> [Task instructions]:
Copy each of the records below character for character, keeping every line exactly as it is.

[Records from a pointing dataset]
◆ ◆ ◆ ◆ ◆

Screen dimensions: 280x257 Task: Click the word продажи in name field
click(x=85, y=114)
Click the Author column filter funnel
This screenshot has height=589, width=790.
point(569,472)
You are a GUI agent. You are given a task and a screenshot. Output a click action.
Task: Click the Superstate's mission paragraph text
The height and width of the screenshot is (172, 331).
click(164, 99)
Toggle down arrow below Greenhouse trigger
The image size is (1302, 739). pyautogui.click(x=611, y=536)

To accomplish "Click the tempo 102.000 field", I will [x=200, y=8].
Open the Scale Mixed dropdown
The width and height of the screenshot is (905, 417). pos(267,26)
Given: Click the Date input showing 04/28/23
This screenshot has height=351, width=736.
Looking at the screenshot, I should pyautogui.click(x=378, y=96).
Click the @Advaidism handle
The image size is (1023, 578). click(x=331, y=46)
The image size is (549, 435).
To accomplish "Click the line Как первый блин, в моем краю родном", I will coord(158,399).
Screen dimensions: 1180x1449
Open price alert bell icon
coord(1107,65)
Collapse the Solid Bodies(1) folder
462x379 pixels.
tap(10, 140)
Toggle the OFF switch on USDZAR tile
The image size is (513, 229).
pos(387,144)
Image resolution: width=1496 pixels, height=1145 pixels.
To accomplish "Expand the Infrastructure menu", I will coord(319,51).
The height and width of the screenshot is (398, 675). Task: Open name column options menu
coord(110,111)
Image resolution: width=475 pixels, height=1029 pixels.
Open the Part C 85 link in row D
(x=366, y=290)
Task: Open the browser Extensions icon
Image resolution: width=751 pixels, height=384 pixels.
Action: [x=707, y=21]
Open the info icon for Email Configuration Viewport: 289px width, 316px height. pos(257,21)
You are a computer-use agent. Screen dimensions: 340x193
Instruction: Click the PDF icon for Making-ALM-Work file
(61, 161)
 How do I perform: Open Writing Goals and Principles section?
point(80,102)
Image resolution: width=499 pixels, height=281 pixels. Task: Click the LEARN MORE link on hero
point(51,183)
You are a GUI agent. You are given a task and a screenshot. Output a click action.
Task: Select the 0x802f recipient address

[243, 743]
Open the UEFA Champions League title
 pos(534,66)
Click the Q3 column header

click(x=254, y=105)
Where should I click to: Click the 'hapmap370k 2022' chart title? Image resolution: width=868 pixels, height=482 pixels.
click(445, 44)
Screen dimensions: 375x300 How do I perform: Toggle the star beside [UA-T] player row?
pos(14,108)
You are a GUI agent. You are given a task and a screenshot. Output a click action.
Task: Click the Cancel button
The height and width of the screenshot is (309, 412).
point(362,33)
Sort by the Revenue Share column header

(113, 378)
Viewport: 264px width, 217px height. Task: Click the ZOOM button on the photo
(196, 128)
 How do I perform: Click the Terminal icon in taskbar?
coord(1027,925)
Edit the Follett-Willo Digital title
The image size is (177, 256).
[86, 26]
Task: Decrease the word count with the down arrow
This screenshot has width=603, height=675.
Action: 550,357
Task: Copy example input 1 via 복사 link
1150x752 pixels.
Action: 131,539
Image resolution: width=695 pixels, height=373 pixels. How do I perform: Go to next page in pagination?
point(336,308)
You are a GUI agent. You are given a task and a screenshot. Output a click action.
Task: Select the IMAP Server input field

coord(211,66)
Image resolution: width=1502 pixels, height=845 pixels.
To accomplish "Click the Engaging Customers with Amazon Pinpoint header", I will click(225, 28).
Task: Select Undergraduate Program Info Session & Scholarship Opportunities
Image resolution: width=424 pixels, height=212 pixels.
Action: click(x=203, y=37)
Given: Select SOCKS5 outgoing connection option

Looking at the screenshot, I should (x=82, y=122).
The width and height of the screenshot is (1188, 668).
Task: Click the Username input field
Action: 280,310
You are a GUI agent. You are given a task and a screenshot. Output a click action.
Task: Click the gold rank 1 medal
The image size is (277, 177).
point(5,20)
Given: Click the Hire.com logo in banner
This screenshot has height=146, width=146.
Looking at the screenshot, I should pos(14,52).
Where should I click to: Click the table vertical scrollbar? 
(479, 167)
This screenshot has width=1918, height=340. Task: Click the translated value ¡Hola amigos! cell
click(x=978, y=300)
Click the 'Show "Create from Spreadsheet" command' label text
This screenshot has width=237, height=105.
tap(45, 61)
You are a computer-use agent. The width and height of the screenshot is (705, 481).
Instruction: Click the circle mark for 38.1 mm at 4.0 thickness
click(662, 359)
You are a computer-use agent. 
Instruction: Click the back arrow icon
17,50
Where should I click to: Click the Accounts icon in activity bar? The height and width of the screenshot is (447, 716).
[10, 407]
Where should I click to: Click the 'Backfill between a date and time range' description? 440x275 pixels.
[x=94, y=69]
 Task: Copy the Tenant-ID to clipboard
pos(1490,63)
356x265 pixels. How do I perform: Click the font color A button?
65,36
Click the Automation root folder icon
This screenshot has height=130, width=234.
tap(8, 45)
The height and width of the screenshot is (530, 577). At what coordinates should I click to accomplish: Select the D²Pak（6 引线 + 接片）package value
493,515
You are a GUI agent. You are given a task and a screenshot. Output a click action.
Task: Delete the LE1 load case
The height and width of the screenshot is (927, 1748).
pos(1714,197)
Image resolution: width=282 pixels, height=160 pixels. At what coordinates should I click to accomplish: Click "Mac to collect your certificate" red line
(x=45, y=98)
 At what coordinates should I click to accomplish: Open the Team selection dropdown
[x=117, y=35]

◆ ◆ ◆ ◆ ◆

> [Result of this task]:
Screen dimensions: 280x257 Task: Click the word продажи in name field
click(x=85, y=114)
Click the Author column filter funnel
This screenshot has height=589, width=790.
point(569,472)
You are a GUI agent. You are given a task and a screenshot. Output a click action.
Task: Click the Superstate's mission paragraph text
The height and width of the screenshot is (172, 331).
click(164, 99)
Toggle down arrow below Greenhouse trigger
The image size is (1302, 739). pyautogui.click(x=611, y=536)

To accomplish "Click the tempo 102.000 field", I will [x=200, y=8].
Open the Scale Mixed dropdown
The width and height of the screenshot is (905, 417). pos(267,26)
Given: Click the Date input showing 04/28/23
This screenshot has height=351, width=736.
Looking at the screenshot, I should pyautogui.click(x=378, y=96).
Click the @Advaidism handle
The image size is (1023, 578). click(x=331, y=46)
The image size is (549, 435).
To accomplish "Click the line Как первый блин, в моем краю родном", I will coord(158,399).
Screen dimensions: 1180x1449
Open price alert bell icon
coord(1107,65)
Collapse the Solid Bodies(1) folder
462x379 pixels.
tap(10, 140)
Toggle the OFF switch on USDZAR tile
The image size is (513, 229).
pos(387,144)
Image resolution: width=1496 pixels, height=1145 pixels.
To accomplish "Expand the Infrastructure menu", I will coord(319,51).
The height and width of the screenshot is (398, 675). Task: Open name column options menu
coord(110,111)
Image resolution: width=475 pixels, height=1029 pixels.
Open the Part C 85 link in row D
(x=366, y=290)
Task: Open the browser Extensions icon
Image resolution: width=751 pixels, height=384 pixels.
Action: [x=707, y=21]
Open the info icon for Email Configuration Viewport: 289px width, 316px height. pos(257,21)
You are a computer-use agent. Screen dimensions: 340x193
Instruction: Click the PDF icon for Making-ALM-Work file
(61, 161)
 How do I perform: Open Writing Goals and Principles section?
point(80,102)
Image resolution: width=499 pixels, height=281 pixels. Task: Click the LEARN MORE link on hero
point(51,183)
You are a GUI agent. You are given a task and a screenshot. Output a click action.
Task: Select the 0x802f recipient address

[243, 743]
Open the UEFA Champions League title
 pos(534,66)
Click the Q3 column header

click(x=254, y=105)
Where should I click to: Click the 'hapmap370k 2022' chart title? Image resolution: width=868 pixels, height=482 pixels.
click(445, 44)
Screen dimensions: 375x300 How do I perform: Toggle the star beside [UA-T] player row?
pos(14,108)
You are a GUI agent. You are given a task and a screenshot. Output a click action.
Task: Click the Cancel button
The height and width of the screenshot is (309, 412).
point(362,33)
Sort by the Revenue Share column header

(113, 378)
Viewport: 264px width, 217px height. Task: Click the ZOOM button on the photo
(196, 128)
 How do I perform: Click the Terminal icon in taskbar?
coord(1027,925)
Edit the Follett-Willo Digital title
The image size is (177, 256).
[86, 26]
Task: Decrease the word count with the down arrow
This screenshot has width=603, height=675.
Action: 550,357
Task: Copy example input 1 via 복사 link
1150x752 pixels.
Action: 131,539
Image resolution: width=695 pixels, height=373 pixels. How do I perform: Go to next page in pagination?
point(336,308)
You are a GUI agent. You are given a task and a screenshot. Output a click action.
Task: Select the IMAP Server input field

coord(211,66)
Image resolution: width=1502 pixels, height=845 pixels.
To accomplish "Click the Engaging Customers with Amazon Pinpoint header", I will click(225, 28).
Task: Select Undergraduate Program Info Session & Scholarship Opportunities
Image resolution: width=424 pixels, height=212 pixels.
Action: click(x=203, y=37)
Given: Select SOCKS5 outgoing connection option

Looking at the screenshot, I should (x=82, y=122).
The width and height of the screenshot is (1188, 668).
Task: Click the Username input field
Action: 280,310
You are a GUI agent. You are given a task and a screenshot. Output a click action.
Task: Click the gold rank 1 medal
The image size is (277, 177).
point(5,20)
Given: Click the Hire.com logo in banner
This screenshot has height=146, width=146.
Looking at the screenshot, I should pos(14,52).
Where should I click to: Click the table vertical scrollbar? 
(479, 167)
This screenshot has width=1918, height=340. Task: Click the translated value ¡Hola amigos! cell
click(x=978, y=300)
Click the 'Show "Create from Spreadsheet" command' label text
This screenshot has width=237, height=105.
tap(45, 61)
You are a computer-use agent. The width and height of the screenshot is (705, 481).
Instruction: Click the circle mark for 38.1 mm at 4.0 thickness
click(662, 359)
You are a computer-use agent. 
Instruction: Click the back arrow icon
17,50
Where should I click to: Click the Accounts icon in activity bar? The height and width of the screenshot is (447, 716).
[10, 407]
Where should I click to: Click the 'Backfill between a date and time range' description? 440x275 pixels.
[x=94, y=69]
 Task: Copy the Tenant-ID to clipboard
pos(1490,63)
356x265 pixels. How do I perform: Click the font color A button?
65,36
Click the Automation root folder icon
This screenshot has height=130, width=234.
tap(8, 45)
The height and width of the screenshot is (530, 577). At what coordinates should I click to accomplish: Select the D²Pak（6 引线 + 接片）package value
493,515
You are a GUI agent. You are given a task and a screenshot. Output a click action.
Task: Delete the LE1 load case
The height and width of the screenshot is (927, 1748).
pos(1714,197)
Image resolution: width=282 pixels, height=160 pixels. At what coordinates should I click to accomplish: Click "Mac to collect your certificate" red line
(x=45, y=98)
 At what coordinates should I click to accomplish: Open the Team selection dropdown
[x=117, y=35]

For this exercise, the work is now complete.